A pandemia do novo coronavírus (Covid-19) atingiu a marca dos dois milhões de infectados pelo mundo e autoridades sanitárias vêm defendendo, em graus variados, o isolamento social para conter a sua disseminação e a consequente sobrecarga aos sistemas nacionais de saúde. Todavia, o distanciamento social, essencial para poupar vidas, tem produzido graves efeitos colaterais para a atividade econômica, afetando a oferta de bens e serviços e exigido, mundo afora, reações firmes e céleres dos governos para assegurar a sobrevivência das empresas, a preservação de empregos e a garantia de uma renda mínima para a população. Importantes bancos centrais, diferentemente do ocorrido na crise de 2008, atuaram rapidamente, reduzindo suas taxas de juros e ampliando seus programas de compras de ativos para sustentar a liquidez do sistema.

Nos EUA, o Federal Reserve (Fed) trouxe sua taxa básica de juros para próximo de zero, além de injetar cerca de US$ 3 trilhões de liquidez adicional em sua economia. O Banco Central Europeu (BCE), por sua vez, criou o Programa de Compra de Emergência Pandêmica para adquirir ativos no montante de até € 750 bilhões.

Medidas fiscais também estão sendo empregadas. A postergação do pagamento de impostos, a garantia de uma renda mínima a famílias e a concessão de subsídios para pagamento de parte dos salários são apenas alguns exemplos. A adoção de tais medidas tem feito com que alguns países rompam com sua tradição de equilíbrio fiscal. Um destes é a Alemanha que suspendeu temporariamente o chamado “freio da dívida”, a fim de poder financiar, por meio de endividamento, a ampliação adicional do gasto público necessário ao combate do vírus e suas consequências.

No Brasil o rol de medidas tem ido na mesma direção, como a dilatação dos prazos de pagamento de impostos, transferência de renda a trabalhadores informais e desempregados, bem como compensações a empresas que mantenham os empregos e o pagamento dos salários de seus trabalhadores.

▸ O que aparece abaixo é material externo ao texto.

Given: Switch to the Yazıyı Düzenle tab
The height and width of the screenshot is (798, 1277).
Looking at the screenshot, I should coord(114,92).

Diferente da Alemanha, cujas contas públicas eram, até a incidência do vírus, superavitárias, o Brasil vem de anos de déficit fiscal e os mecanismos de proteção acionados por aqui nem de perto têm a mesma intensidade (apesar de contarmos com um contingente de vulneráveis muito maior). Ainda assim, o resultado para as contas públicas e para a trajetória do endividamento do estado brasileiro poderá ser dramático, em especial, a depender do tempo que durar esta pandemia. Se a nossa situação fiscal pregressa fosse melhor, os mecanismos de proteção ora empregados poderiam ser mais abrangentes, longevos e seu impacto futuro mais facilmente “administrável”.

O certo é que a lição contida na fábula da formiga e da cigarra, atribuída a Esopo e recontada por Jean de La Fontaine, deve ser aprendida também por governos. Ao contrário do comportamento da cigarra descrito na fábula, deve-se trabalhar duro no verão para se acumular provisões para o inverno. Afinal, nunca se sabe o quão rigoroso poderá ser o frio.

Orlando Assunção Fernandes

Orlando Assunção Fernandes é economista, mestre em Economia Política e doutor em Teoria Econômica pelo Instituto de Economia da Universidade Estadual de Campinas (UNICAMP).